### EXERCISE REQUIREMENTS
Copy out the data from the line containing "The width and" to its last line, exactly. No pictures.

[Stored data]
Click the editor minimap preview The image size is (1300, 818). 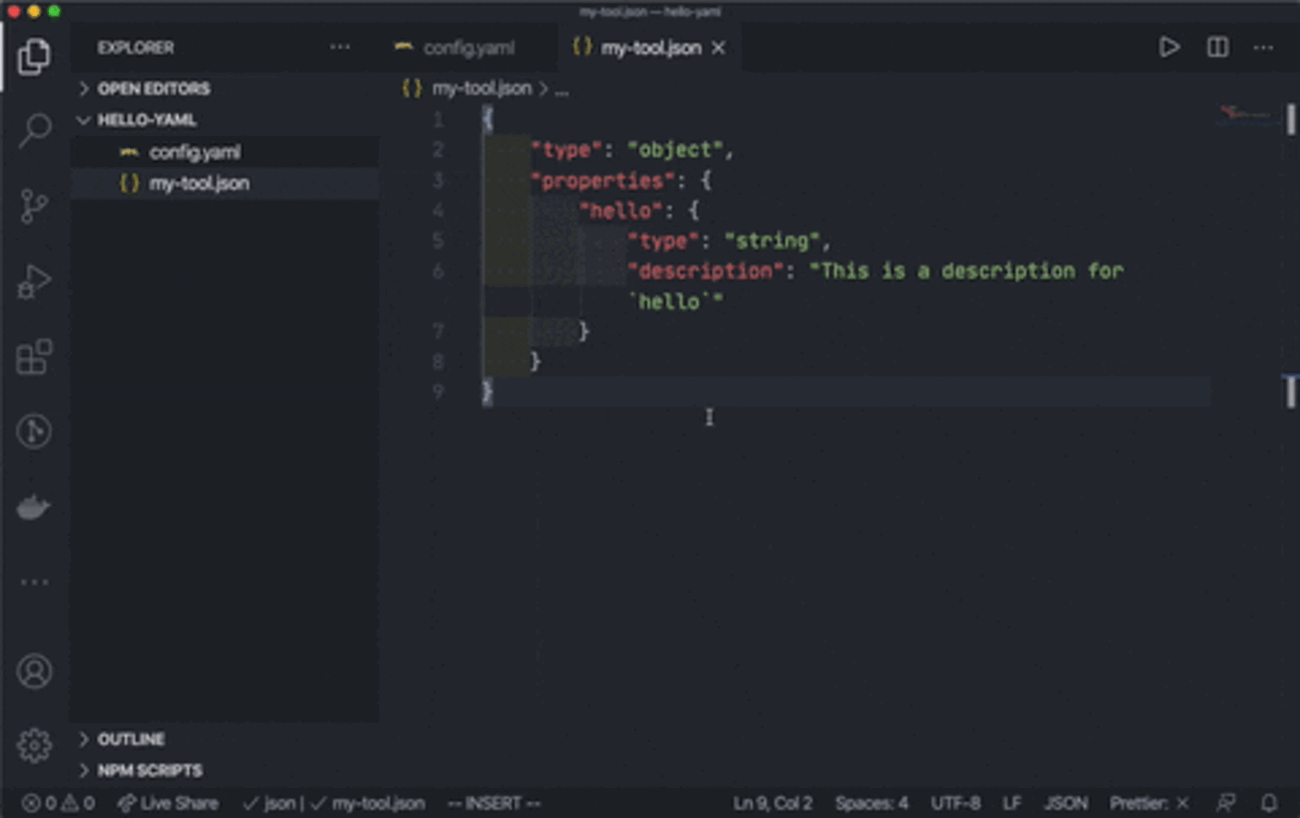tap(1244, 114)
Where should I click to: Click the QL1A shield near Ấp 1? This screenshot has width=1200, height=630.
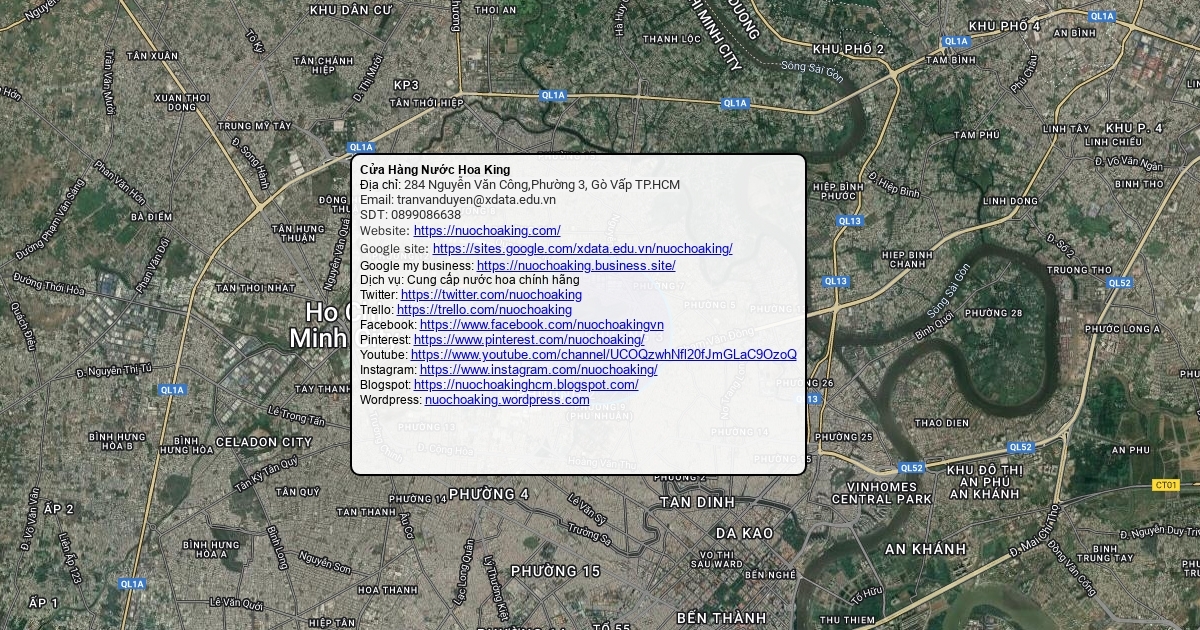(132, 583)
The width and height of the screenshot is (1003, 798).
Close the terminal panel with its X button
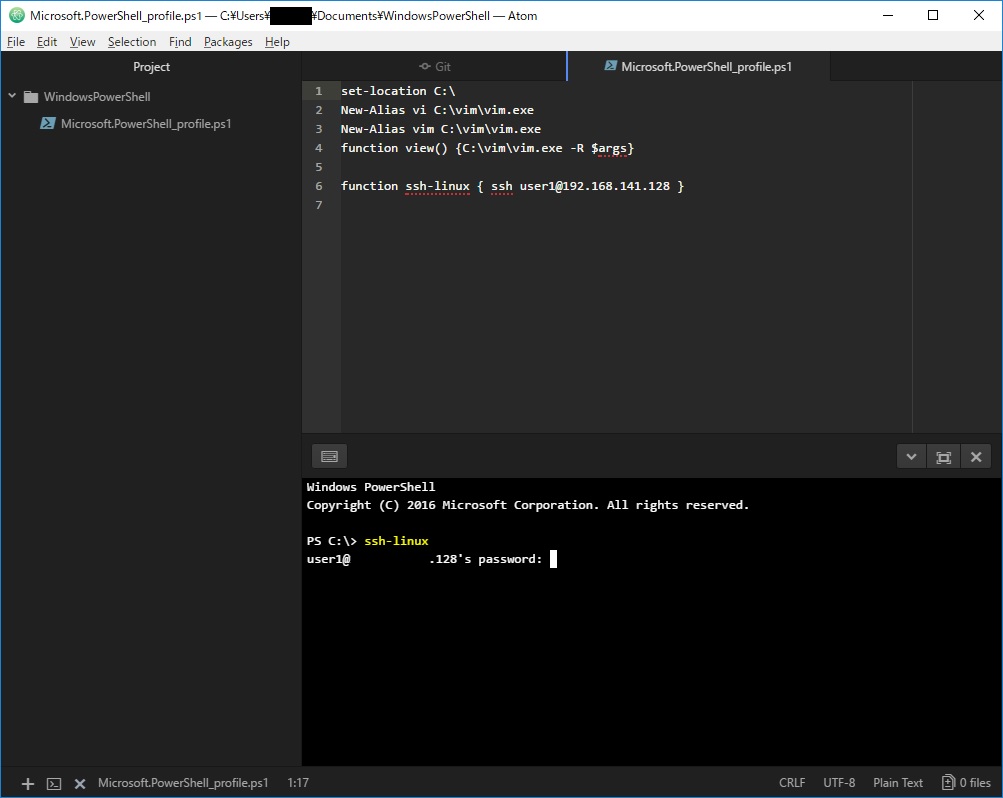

### PROBLEM SOLUTION
The width and height of the screenshot is (1003, 798).
Close the terminal panel with its X button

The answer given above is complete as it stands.